DATA FOR THE TASK: Begin
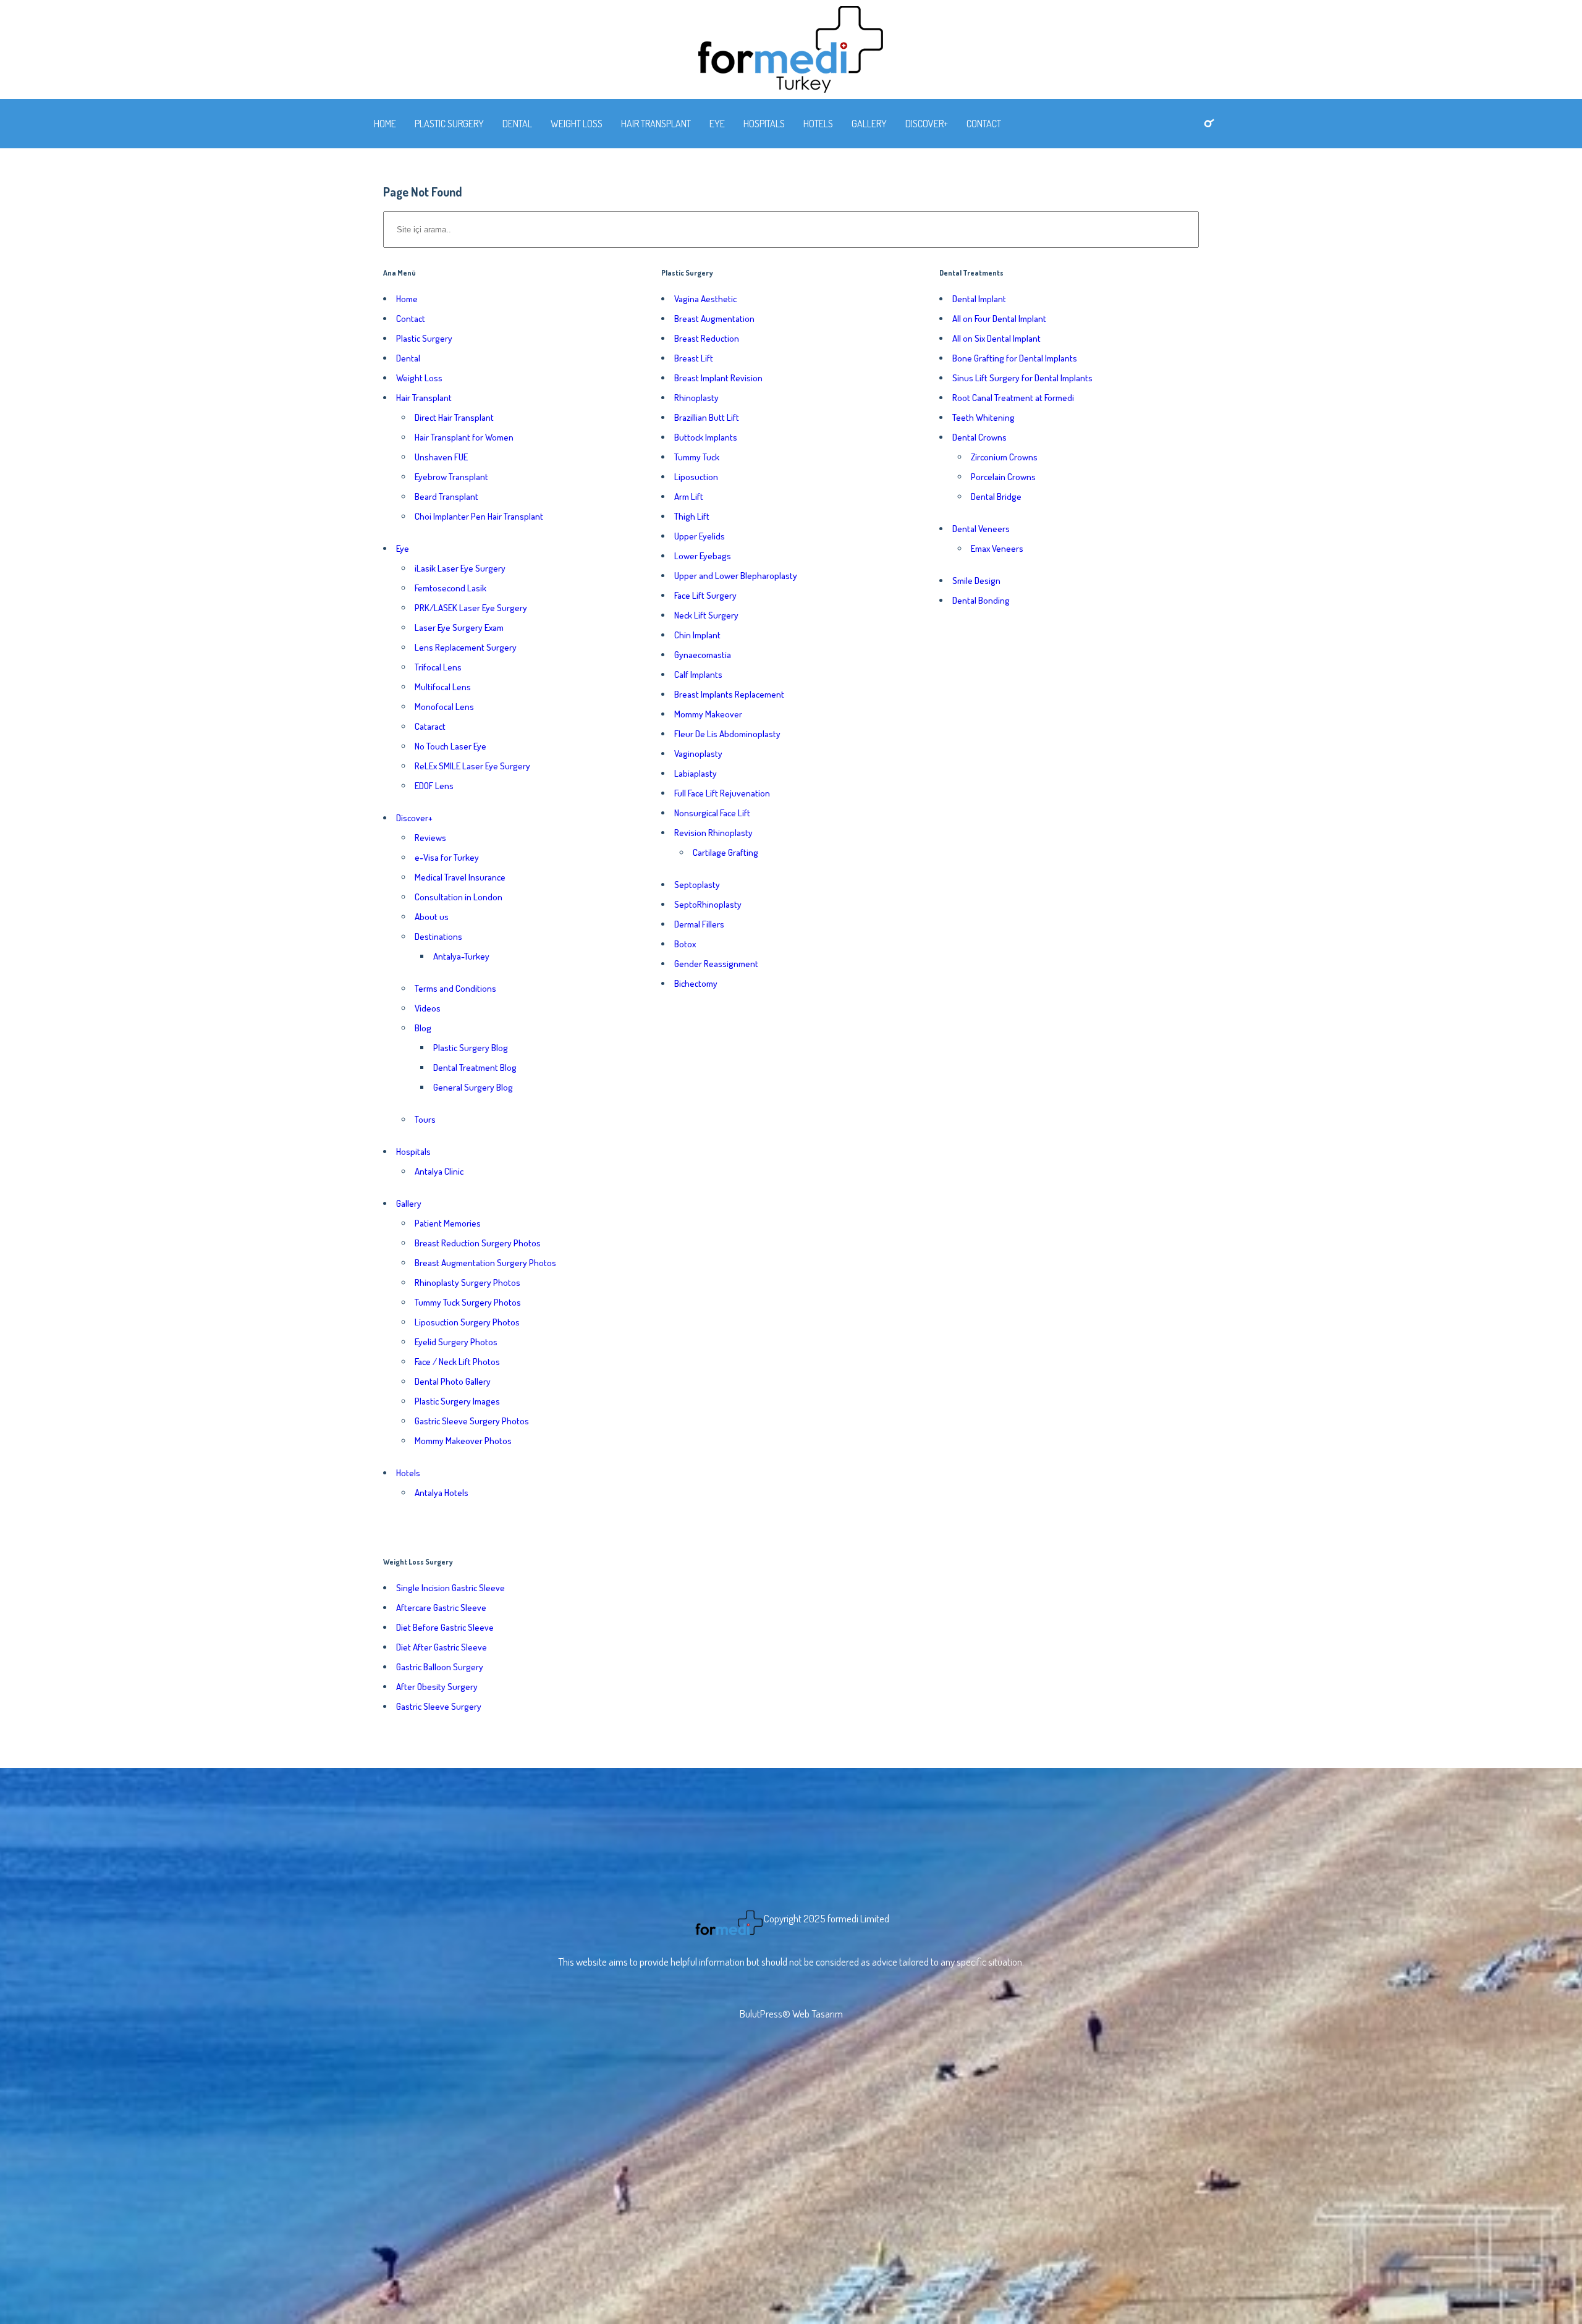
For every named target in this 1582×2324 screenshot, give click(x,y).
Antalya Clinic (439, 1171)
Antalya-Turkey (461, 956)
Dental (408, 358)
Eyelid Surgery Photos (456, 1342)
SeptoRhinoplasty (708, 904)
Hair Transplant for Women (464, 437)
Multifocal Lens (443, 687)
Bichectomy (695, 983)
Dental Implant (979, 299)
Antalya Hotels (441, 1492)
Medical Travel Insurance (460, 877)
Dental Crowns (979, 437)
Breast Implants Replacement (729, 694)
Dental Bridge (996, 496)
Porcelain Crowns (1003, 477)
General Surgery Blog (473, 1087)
DATA FOR THE TASK: End
DATA FOR THE TASK: Begin
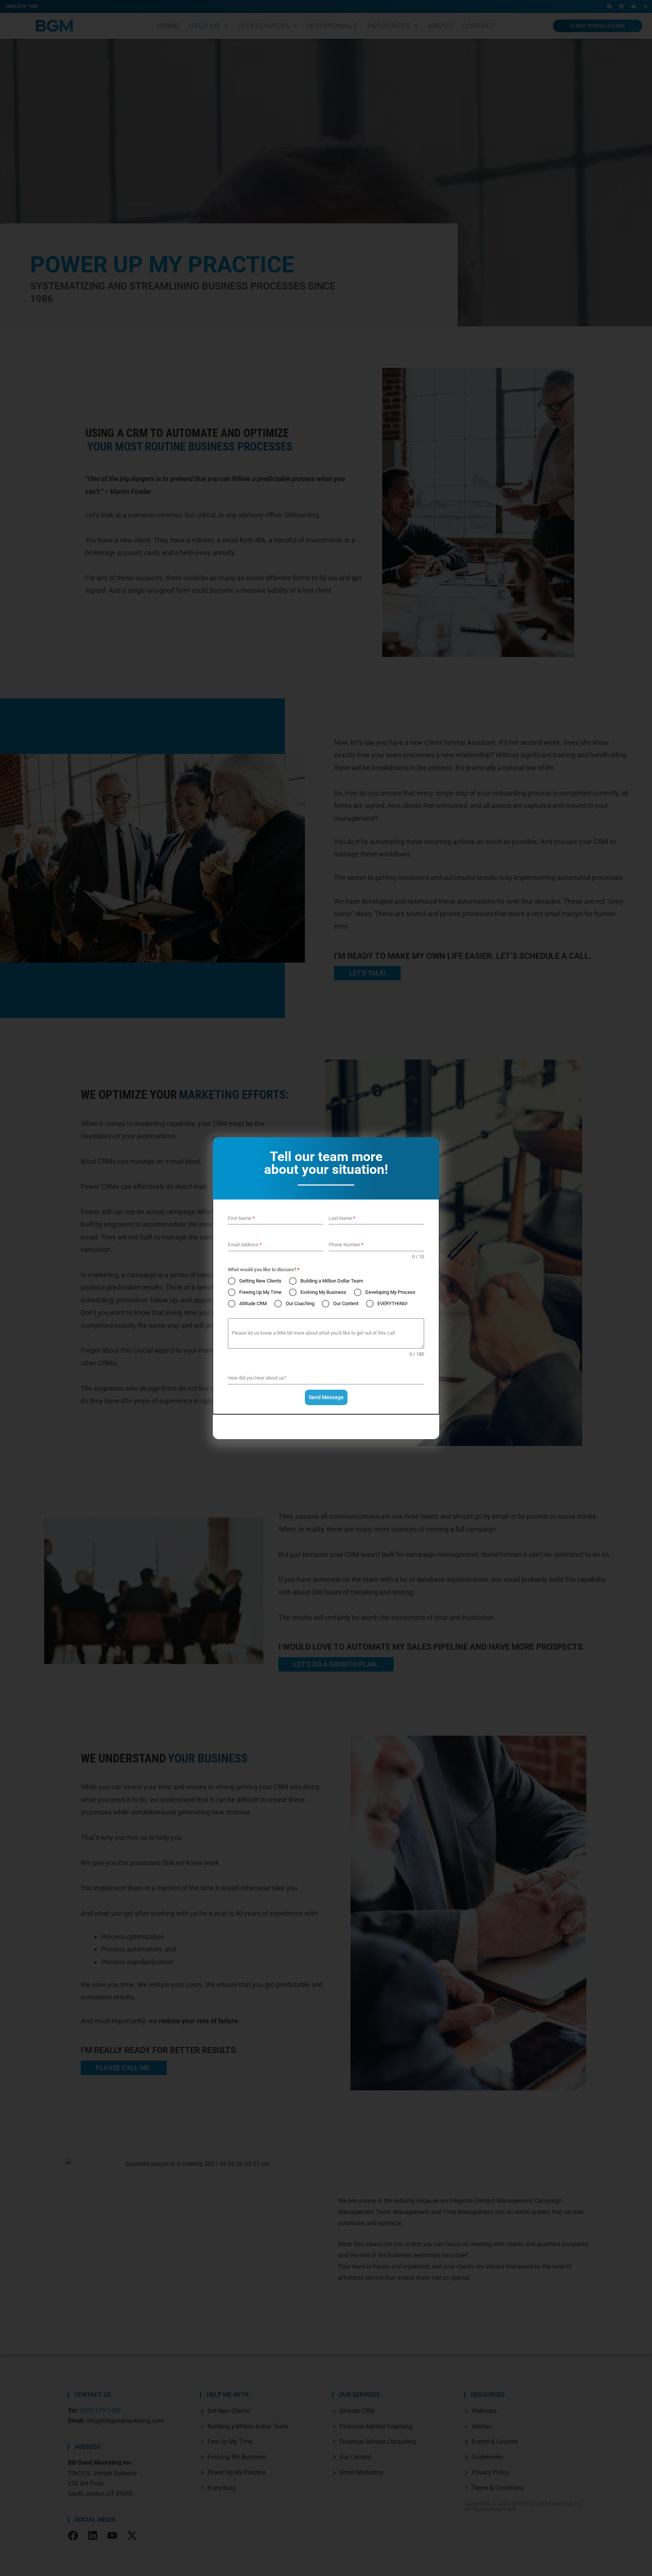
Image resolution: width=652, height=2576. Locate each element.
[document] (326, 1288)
DATA FOR THE TASK: End
DATA FOR THE TASK: Begin
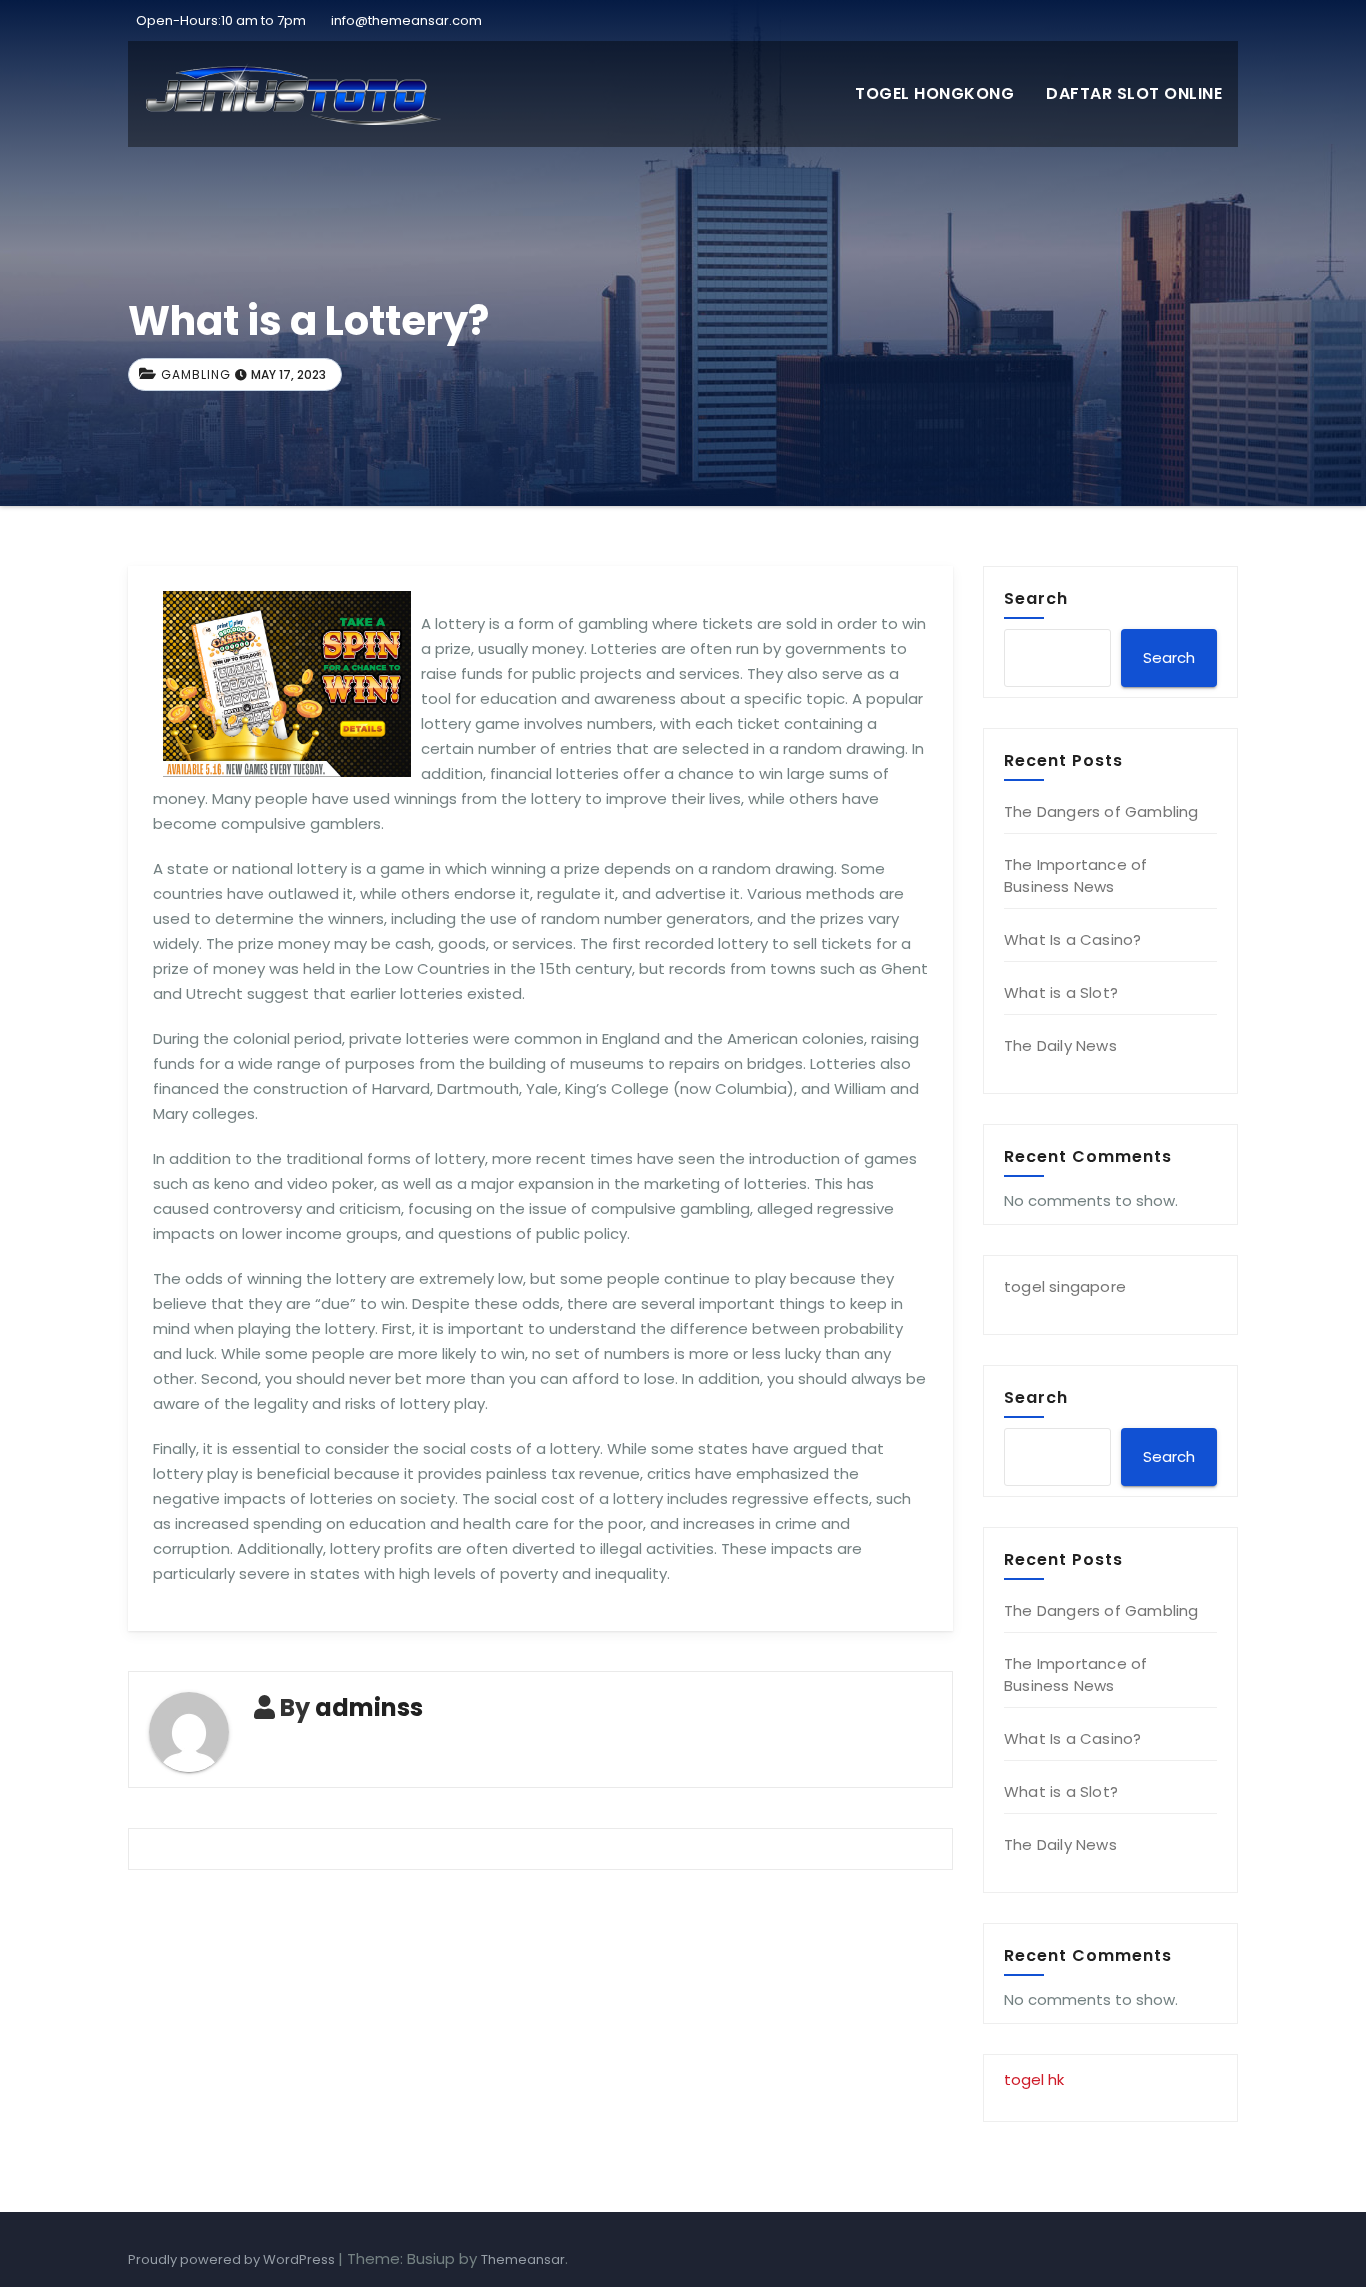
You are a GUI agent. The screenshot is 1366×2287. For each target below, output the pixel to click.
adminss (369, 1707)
DATA FOR THE TASK: End
Going back over the entries above, copy word for word every line from the one that has "For every named" on through the one that has "General Surgery Blog (473, 1087)".

For every named target in this 1582×2324 screenshot, give click(x,y).
Antalya Clinic (439, 1171)
Antalya-Turkey (461, 956)
Dental (408, 358)
Eyelid Surgery Photos (456, 1342)
SeptoRhinoplasty (708, 904)
Hair Transplant for Women (464, 437)
Multifocal Lens (443, 687)
Bichectomy (695, 983)
Dental Implant (979, 299)
Antalya Hotels (441, 1492)
Medical Travel Insurance (460, 877)
Dental Crowns (979, 437)
Breast Implants Replacement (729, 694)
Dental Bridge (996, 496)
Porcelain Crowns (1003, 477)
General Surgery Blog (473, 1087)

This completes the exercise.